Guess what Canada: we’re kinda racists, too

Poll shows anti-immigration and anti-elite sentiments are deeply rooted

Still think there is no Islamophobia in Canada? Think again.

A new poll commissioned by CROP-Radio Canada examined Canadians’ attitudes towards different minority and immigrant groups, and found that despite priding ourselves on our tolerance and openness, it does not extend equally to all groups.   When it came to integration into Canadian society, only 12 per cent of respondents believe that Muslims and very well integrated into Canadian society, compared to 47 per cent who hold this opinion of Italians, 43 per cent of Jews, and 31 per cent of Asian Canadians.  The group considered second least-integrated was Haitians, at 14 per cent.

Additionally, one in four Canadians and one in three Quebecers polled is very or more or less in favour of banning Muslim immigration to Canada, a la Donald Trump. And 60 per cent of Quebec and 44 per cent of Canadian respondents feel very or somewhat unfavourable to the building of a mosque, a far greater percentage than object to the construction of the houses of worship of other faiths.

Those numbers don’t surprise Amira Elghawaby, communications director of the National Council of Canadian Muslims.  “Different polls indicate that there are negative attitudes towards Muslims in Canada. According to Abacus and Forum research numbers from 2016, four-in-10 Canadians hold biased views towards Muslims,” she told iPolitics.

The poll also asked another set of questions, on the issue of trust and who Canadians  believe. While there is little appetite for a Canadian Trump, the type and contents of the populism that got him elected is highly popular here.  Eighty-eight per cent of Canadians and nine-in-10 Quebecers do not believe the so-called ‘elites’ – defined as politicians, businesspeople, scientists and the media – because they all “have something to sell you”.
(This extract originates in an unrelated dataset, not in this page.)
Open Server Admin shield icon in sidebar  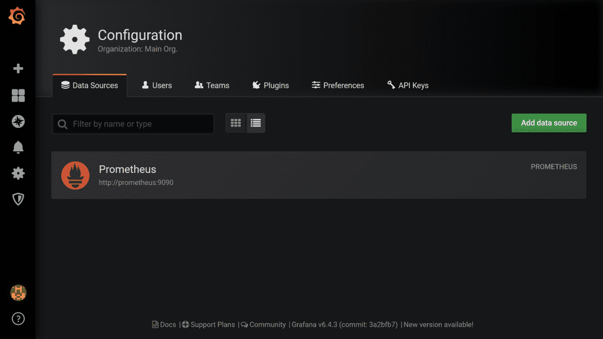[x=18, y=199]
Fully 55 per cent said they agree “completely” or “very much” with this sentiment. In Quebec this number hits 58 per cent – a number that has risen pretty consistently since 2004, when it stood at 41 per cent. This echoes the findings of other studies such as the annual Edelman Trust Barometer, which found trust “in crisis” around the world – including Canada.  For the first time since Edelman began tracking trust in business, government, NGOs and media in 2012, Canada slipped to the “distruster” category.